- _EXERCISE AIM_: Please reproduce each of the entries below exactly as they appear.

-- -- --

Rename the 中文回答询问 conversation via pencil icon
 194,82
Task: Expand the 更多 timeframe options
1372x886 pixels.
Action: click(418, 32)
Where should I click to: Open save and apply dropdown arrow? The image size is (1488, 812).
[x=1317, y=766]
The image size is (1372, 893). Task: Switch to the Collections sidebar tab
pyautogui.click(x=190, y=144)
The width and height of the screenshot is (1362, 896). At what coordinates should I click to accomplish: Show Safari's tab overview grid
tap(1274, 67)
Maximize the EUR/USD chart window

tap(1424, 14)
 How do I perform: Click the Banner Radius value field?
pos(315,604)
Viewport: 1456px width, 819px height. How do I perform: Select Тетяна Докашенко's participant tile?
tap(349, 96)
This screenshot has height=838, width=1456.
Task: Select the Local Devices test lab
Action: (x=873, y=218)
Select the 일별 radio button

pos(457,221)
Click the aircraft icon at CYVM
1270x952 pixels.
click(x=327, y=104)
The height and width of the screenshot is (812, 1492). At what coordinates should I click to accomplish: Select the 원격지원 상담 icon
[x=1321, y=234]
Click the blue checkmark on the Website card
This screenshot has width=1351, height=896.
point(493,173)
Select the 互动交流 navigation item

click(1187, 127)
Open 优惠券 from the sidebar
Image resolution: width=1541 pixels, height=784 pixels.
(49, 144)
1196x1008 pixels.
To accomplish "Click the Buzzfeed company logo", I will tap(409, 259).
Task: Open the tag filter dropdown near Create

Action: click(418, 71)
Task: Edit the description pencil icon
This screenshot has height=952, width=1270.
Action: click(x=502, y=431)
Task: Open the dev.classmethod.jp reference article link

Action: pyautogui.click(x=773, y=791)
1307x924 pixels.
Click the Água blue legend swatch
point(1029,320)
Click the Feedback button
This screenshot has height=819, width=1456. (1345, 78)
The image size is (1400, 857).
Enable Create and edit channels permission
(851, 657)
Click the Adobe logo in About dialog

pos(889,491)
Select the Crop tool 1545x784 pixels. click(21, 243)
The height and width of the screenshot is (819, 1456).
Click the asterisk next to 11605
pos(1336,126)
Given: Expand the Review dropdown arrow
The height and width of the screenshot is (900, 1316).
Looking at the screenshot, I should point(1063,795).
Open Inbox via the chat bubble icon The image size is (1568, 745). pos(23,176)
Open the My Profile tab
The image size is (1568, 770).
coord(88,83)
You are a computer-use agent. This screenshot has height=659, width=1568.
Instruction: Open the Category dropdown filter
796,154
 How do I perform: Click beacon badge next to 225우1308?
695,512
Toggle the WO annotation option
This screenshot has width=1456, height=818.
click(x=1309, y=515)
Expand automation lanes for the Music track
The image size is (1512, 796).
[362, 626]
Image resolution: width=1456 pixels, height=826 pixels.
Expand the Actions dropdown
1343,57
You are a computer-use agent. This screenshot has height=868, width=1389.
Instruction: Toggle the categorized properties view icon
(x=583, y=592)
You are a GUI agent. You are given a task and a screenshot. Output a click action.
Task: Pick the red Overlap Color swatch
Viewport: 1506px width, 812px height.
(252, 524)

-- -- --

- _ANSWER BELOW_:
Rename the 中文回答询问 conversation via pencil icon
 194,82
Task: Expand the 更多 timeframe options
1372x886 pixels.
Action: click(418, 32)
Where should I click to: Open save and apply dropdown arrow? The image size is (1488, 812).
[x=1317, y=766]
The image size is (1372, 893). Task: Switch to the Collections sidebar tab
pyautogui.click(x=190, y=144)
The width and height of the screenshot is (1362, 896). At what coordinates should I click to accomplish: Show Safari's tab overview grid
tap(1274, 67)
Maximize the EUR/USD chart window

tap(1424, 14)
 How do I perform: Click the Banner Radius value field?
pos(315,604)
Viewport: 1456px width, 819px height. How do I perform: Select Тетяна Докашенко's participant tile?
tap(349, 96)
This screenshot has height=838, width=1456.
Task: Select the Local Devices test lab
Action: (x=873, y=218)
Select the 일별 radio button

pos(457,221)
Click the aircraft icon at CYVM
1270x952 pixels.
click(x=327, y=104)
The height and width of the screenshot is (812, 1492). At what coordinates should I click to accomplish: Select the 원격지원 상담 icon
[x=1321, y=234]
Click the blue checkmark on the Website card
This screenshot has width=1351, height=896.
point(493,173)
Select the 互动交流 navigation item

click(1187, 127)
Open 优惠券 from the sidebar
Image resolution: width=1541 pixels, height=784 pixels.
(49, 144)
1196x1008 pixels.
To accomplish "Click the Buzzfeed company logo", I will tap(409, 259).
Task: Open the tag filter dropdown near Create

Action: click(418, 71)
Task: Edit the description pencil icon
This screenshot has height=952, width=1270.
Action: click(x=502, y=431)
Task: Open the dev.classmethod.jp reference article link

Action: pyautogui.click(x=773, y=791)
1307x924 pixels.
Click the Água blue legend swatch
point(1029,320)
Click the Feedback button
This screenshot has height=819, width=1456. (1345, 78)
The image size is (1400, 857).
Enable Create and edit channels permission
(851, 657)
Click the Adobe logo in About dialog

pos(889,491)
Select the Crop tool 1545x784 pixels. click(21, 243)
The height and width of the screenshot is (819, 1456).
Click the asterisk next to 11605
pos(1336,126)
Given: Expand the Review dropdown arrow
The height and width of the screenshot is (900, 1316).
Looking at the screenshot, I should point(1063,795).
Open Inbox via the chat bubble icon The image size is (1568, 745). pos(23,176)
Open the My Profile tab
The image size is (1568, 770).
coord(88,83)
You are a computer-use agent. This screenshot has height=659, width=1568.
Instruction: Open the Category dropdown filter
796,154
 How do I perform: Click beacon badge next to 225우1308?
695,512
Toggle the WO annotation option
This screenshot has width=1456, height=818.
click(x=1309, y=515)
Expand automation lanes for the Music track
The image size is (1512, 796).
[362, 626]
Image resolution: width=1456 pixels, height=826 pixels.
Expand the Actions dropdown
1343,57
You are a computer-use agent. This screenshot has height=868, width=1389.
Instruction: Toggle the categorized properties view icon
(x=583, y=592)
You are a GUI agent. You are given a task and a screenshot. Output a click action.
Task: Pick the red Overlap Color swatch
Viewport: 1506px width, 812px height.
(252, 524)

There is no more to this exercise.